Passage to read:
-- BEGIN --
Gregory
November 17, 2018, 6:30am
1
Hi everyone,
I’ve implemented a version of a model to use map_rect() and it appears as if it works just like the original version. But I’m not sure how to run it in rstan across all of the available processors. I’ll probably be running the model as an sbatch job on a MPI cluster, or locally on a 20-core machine. I’m using rstan, but I’ve looked through the manual, on CRAN, and on mc-stan.org , and I can’t find out how to start using all of the available resources. Also, if I run 4 chains on a 20 core machine, does rstan simply work correctly to distribute the resources as necessary?
Thanks so much!
CXX14FLAGS=-O3 -march=native -mtune=native
CXX14FLAGS += -arch x86_64 -ftemplate-depth-256
rstan 2.18.2 2018-11-07 [1] CRAN (R 3.5.0)
3 Likes
bgoodri
November 17, 2018, 7:06am
2
It is basically this
The Stan Math Library is a C++, reverse-mode automatic differentiation library designed to be usable, extensive and extensible, efficient, scalable, stable, portable, and redistributable in order t...
except you need to put your configuration into the ~/.R/Makevars file rather than make/local of a CmdStan installation.
Running it locally on a 20-cores machine entails much less configuration. Just
The Stan Math Library is a C++, reverse-mode automatic differentiation library designed to be usable, extensive and extensible, efficient, scalable, stable, portable, and redistributable in order t...
with CXX14FLAGS += -DSTAN_THREADS
in ~/.R/Makevars and setting the environmental variable STAN_NUM_THREADS
at runtime.
Gregory
November 17, 2018, 7:15am
3
Thanks! Just so I’m clear, setting the environmental variable (on a Mac), I can just do the following in R?:
Sys.setenv(“STAN_NUM_THREADS” = 4)
Or do I need to set this somehow before launching R itself? Is there a simple way to test whether it’s working?
bgoodri
November 17, 2018, 7:17am
4
You can do it after launching R but before calling stan
or sampling
. You will hear if it is working.
Gregory
November 17, 2018, 7:29am
5
It only appears that one processor (not four) is working.
My Makevars in ~/.R/ looks like this:
CXX14FLAGS=-O3 -march=native -mtune=native
CXX14FLAGS += -arch x86_64 -ftemplate-depth-256
CXXFLAGS += -DSTAN_THREADS
Right when I load R, I type this:
Sys.setenv("STAN_NUM_THREADS" = 4)
Then I do:
library("rstan")
etc.
Then my sampling call is:
fitted_model <- sampling(my_model,
data = my_data,
warmup = 1000, iter = 2000,
thin = 2, refresh = 50,
open_progress = TRUE,
chains = 1)
Where my_model has about 300 shards.
-- END --
Raw data:
-- BEGIN --
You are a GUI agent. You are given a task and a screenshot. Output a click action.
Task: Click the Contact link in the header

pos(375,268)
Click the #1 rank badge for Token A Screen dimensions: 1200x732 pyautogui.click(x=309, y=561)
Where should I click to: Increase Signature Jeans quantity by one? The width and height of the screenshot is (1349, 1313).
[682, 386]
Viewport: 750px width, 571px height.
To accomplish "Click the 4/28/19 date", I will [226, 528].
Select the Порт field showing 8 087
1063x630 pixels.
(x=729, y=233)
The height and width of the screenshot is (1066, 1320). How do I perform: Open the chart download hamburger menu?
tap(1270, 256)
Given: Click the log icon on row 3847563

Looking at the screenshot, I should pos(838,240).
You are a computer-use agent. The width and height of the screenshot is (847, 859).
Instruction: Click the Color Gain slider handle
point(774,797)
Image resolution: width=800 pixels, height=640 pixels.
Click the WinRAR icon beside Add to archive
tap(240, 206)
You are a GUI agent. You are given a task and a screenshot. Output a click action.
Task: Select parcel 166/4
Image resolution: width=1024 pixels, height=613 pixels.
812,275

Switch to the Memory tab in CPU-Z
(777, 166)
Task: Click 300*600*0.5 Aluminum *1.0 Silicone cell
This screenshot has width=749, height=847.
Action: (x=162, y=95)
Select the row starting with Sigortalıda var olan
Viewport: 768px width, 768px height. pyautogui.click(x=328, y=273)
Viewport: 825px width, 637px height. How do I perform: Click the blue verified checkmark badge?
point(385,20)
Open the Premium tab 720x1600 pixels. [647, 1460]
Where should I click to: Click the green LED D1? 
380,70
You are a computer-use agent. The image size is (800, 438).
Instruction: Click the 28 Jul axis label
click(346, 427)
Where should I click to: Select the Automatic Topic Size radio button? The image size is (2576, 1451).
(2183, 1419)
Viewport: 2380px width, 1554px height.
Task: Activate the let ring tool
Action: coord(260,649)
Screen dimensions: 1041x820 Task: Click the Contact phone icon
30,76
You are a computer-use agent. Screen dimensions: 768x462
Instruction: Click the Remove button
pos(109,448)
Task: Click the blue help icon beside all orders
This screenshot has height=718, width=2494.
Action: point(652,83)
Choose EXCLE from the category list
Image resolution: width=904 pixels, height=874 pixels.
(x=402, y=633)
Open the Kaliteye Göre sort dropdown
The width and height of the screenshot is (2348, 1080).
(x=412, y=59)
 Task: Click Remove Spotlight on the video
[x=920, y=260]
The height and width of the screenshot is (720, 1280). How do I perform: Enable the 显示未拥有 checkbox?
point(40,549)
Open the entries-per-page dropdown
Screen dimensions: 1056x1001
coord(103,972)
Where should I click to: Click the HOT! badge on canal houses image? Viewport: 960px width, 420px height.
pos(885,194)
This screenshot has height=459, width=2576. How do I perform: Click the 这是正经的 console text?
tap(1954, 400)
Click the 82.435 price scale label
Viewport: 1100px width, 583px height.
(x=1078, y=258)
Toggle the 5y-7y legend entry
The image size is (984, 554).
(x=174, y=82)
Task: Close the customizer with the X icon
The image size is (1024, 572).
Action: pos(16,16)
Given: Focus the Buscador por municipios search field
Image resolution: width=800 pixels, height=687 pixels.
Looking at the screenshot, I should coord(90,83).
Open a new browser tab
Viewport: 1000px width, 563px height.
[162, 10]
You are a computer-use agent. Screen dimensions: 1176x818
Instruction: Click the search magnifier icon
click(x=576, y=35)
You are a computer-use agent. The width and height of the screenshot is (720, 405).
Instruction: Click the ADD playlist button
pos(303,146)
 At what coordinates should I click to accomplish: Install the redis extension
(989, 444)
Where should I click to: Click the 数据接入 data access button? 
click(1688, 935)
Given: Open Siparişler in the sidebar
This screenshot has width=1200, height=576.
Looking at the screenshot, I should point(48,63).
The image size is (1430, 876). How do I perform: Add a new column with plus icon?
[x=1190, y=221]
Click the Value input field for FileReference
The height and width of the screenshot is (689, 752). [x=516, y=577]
-- END --
Written exercise 1: Reproduce the passage of the forum thread between "Running it locally" and "at runtime.", inclusive.
Written exercise 2: List each named argument, with its value, that is passed to sampling() in the final post of the forum thread.

Correct output 1:
Running it locally on a 20-cores machine entails much less configuration. Just
The Stan Math Library is a C++, reverse-mode automatic differentiation library designed to be usable, extensive and extensible, efficient, scalable, stable, portable, and redistributable in order t...
with CXX14FLAGS += -DSTAN_THREADS
in ~/.R/Makevars and setting the environmental variable STAN_NUM_THREADS
at runtime.

Correct output 2:
data = my_data
warmup = 1000
iter = 2000
thin = 2
refresh = 50
open_progress = TRUE
chains = 1